By Julia Karow
As other DNA sequencing firms continue developing platforms that they say will deliver long reads at low cost, 454 Life Sciences plans to make additional upgrades to its Genome Sequencer FLX platform, aiming to take market share from Sanger sequencing.
Over the next few months, the company, which is part of Roche, plans to roll out a variety of improvements for the GS FLX, including longer reads, a new library protocol, amplicon sequencing for the Titanium platform, and new assembly software.
Earlier this year at the Advances in Genome Biology and Technology conference, 454 Vice President of R&D Michael Egholm said that the company had internally reached an average read length of about 660 base pairs using its Titanium chemistry.
Now, the company, whose platform was the first second-generation sequencing technology to come to market, is "putting the finishing touches" on a longer-read capability. It plans to make these available to a set of early-access customers during the fourth quarter followed by a general launch sometime next year, Egholm told In Sequence this month.
454 has been achieving a "modal read length," or read length peak, of between 700 and 800 bases, he said, and reads of up to 1,000 bases in length. In addition, a new base-calling method has allowed it to improve the accuracy of the reads "significantly."
"Our goal is really simple: It is to intercept Sanger sequencing with this, and we feel very comfortable with being there," Egholm said.
He said applications for the long reads include de novo sequencing, metagenomics, and possibly human resequencing, although only time will tell what researchers will find them most useful for.

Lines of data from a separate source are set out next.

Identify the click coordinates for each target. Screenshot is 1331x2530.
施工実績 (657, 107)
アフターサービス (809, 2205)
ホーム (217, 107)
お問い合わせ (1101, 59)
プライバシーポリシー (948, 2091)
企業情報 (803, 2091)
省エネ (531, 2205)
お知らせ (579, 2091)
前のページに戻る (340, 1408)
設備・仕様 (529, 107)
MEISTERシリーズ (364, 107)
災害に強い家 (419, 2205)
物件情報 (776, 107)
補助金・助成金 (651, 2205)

Companies also working on long-read sequencing technologies include Pacific Biosciences, with its single-molecule real-time platform, and Illumina, with its Avantome technology, though Egholm said possible competitors don't offer the same quality and throughput as 454’s system.

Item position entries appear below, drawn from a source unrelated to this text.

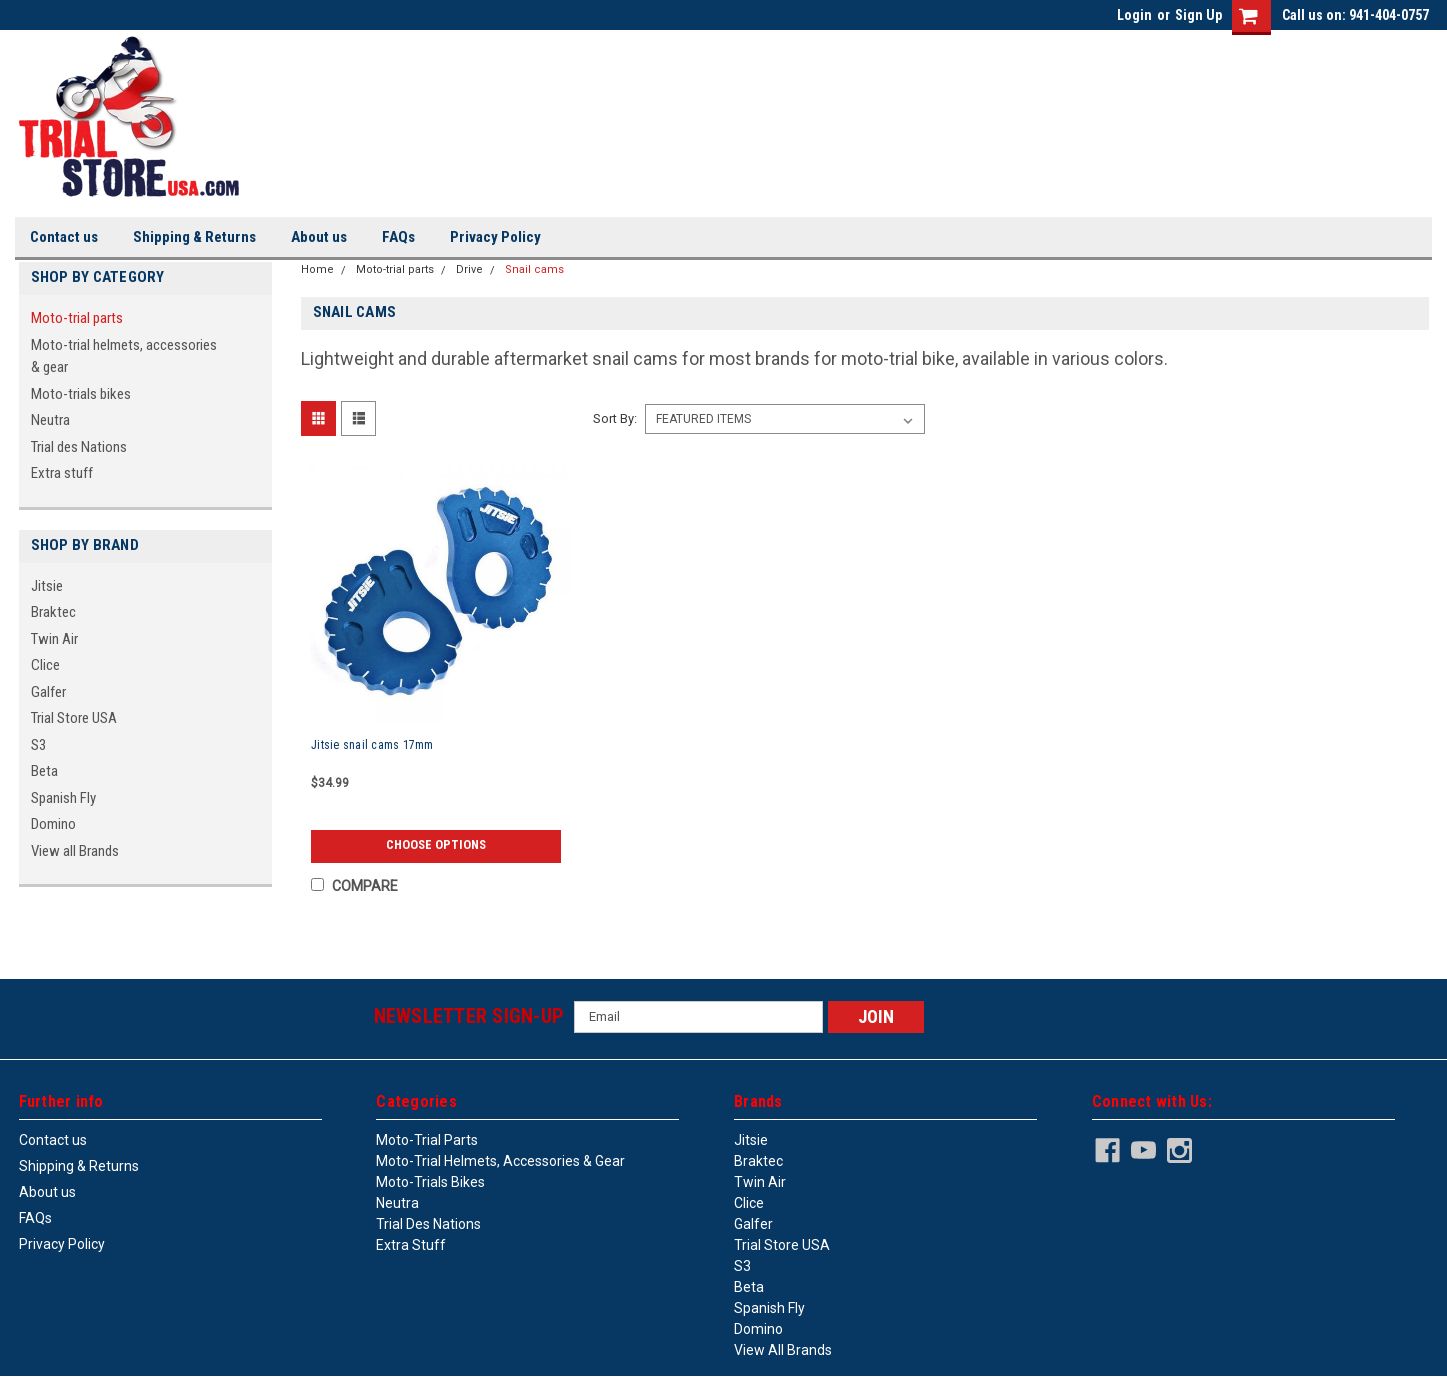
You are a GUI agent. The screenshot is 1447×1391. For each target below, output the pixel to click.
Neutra (50, 420)
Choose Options (436, 845)
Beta (44, 771)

"I think the place where we are going — millions of highly accurate 1,000-base-pair reads — is a very unique space," he said. "The speed and the accuracy and the number of reads, that combination, I don't right now see any of the would-be competitors targeting. That's not to say that it won't come, but certainly, we don't see it."
A new application 454 will be launching in the fourth quarter is amplicon sequencing using its Titanium chemistry, which will enable users to sequence amplicons up to about 500 base pairs in length. This required the firm to develop a new algorithm for base calling, Egholm said.
Long amplicon sequencing "is really important for future diagnostic development," he noted. At present, he said, 454 sees "a lot of traction" for amplicon sequencing for research into HIV and other chronic viral infectious, HLA sequencing, and sequencing genes that play a role in the immune system.
The company is also "investing heavily in making our system much less expensive, much easier to use, and much more reliable," he said.
For example, 454 will also launch a new library protocol during the fourth quarter that uses a fluorescent tag, allowing users to directly and accurately quantify their libraries. The new protocol uses about a fifth of the starting DNA required previously, he said.
The firm will also introduce a new protocol for cDNA or transcriptome sequencing that combines a "very standard" way of generating double-stranded cDNA fragments with the new library preparation protocol and results in a more even distribution of read lengths and a higher yield, according to Egholm.
Lastly, 454 plans to launch new modules for its assembly software in the fourth quarter, including a new version of the Newbler assembler and a de novo transcriptome assembler.
The latest Newbler will be designed to assemble a genome the size of the human’s de novo in half a week to a week, and has already been used by customers "with very nice results," Egholm said. Unlike previous versions of the software, which required large compute clusters, the most-recent version will require only a mid-sized computer that costs around $50,000, he added. This is possible because instead of starting with 12- to 16-base-pair overlaps between reads, which created "a lot of false feeds," the software looks for 200-base-pair overlaps between reads.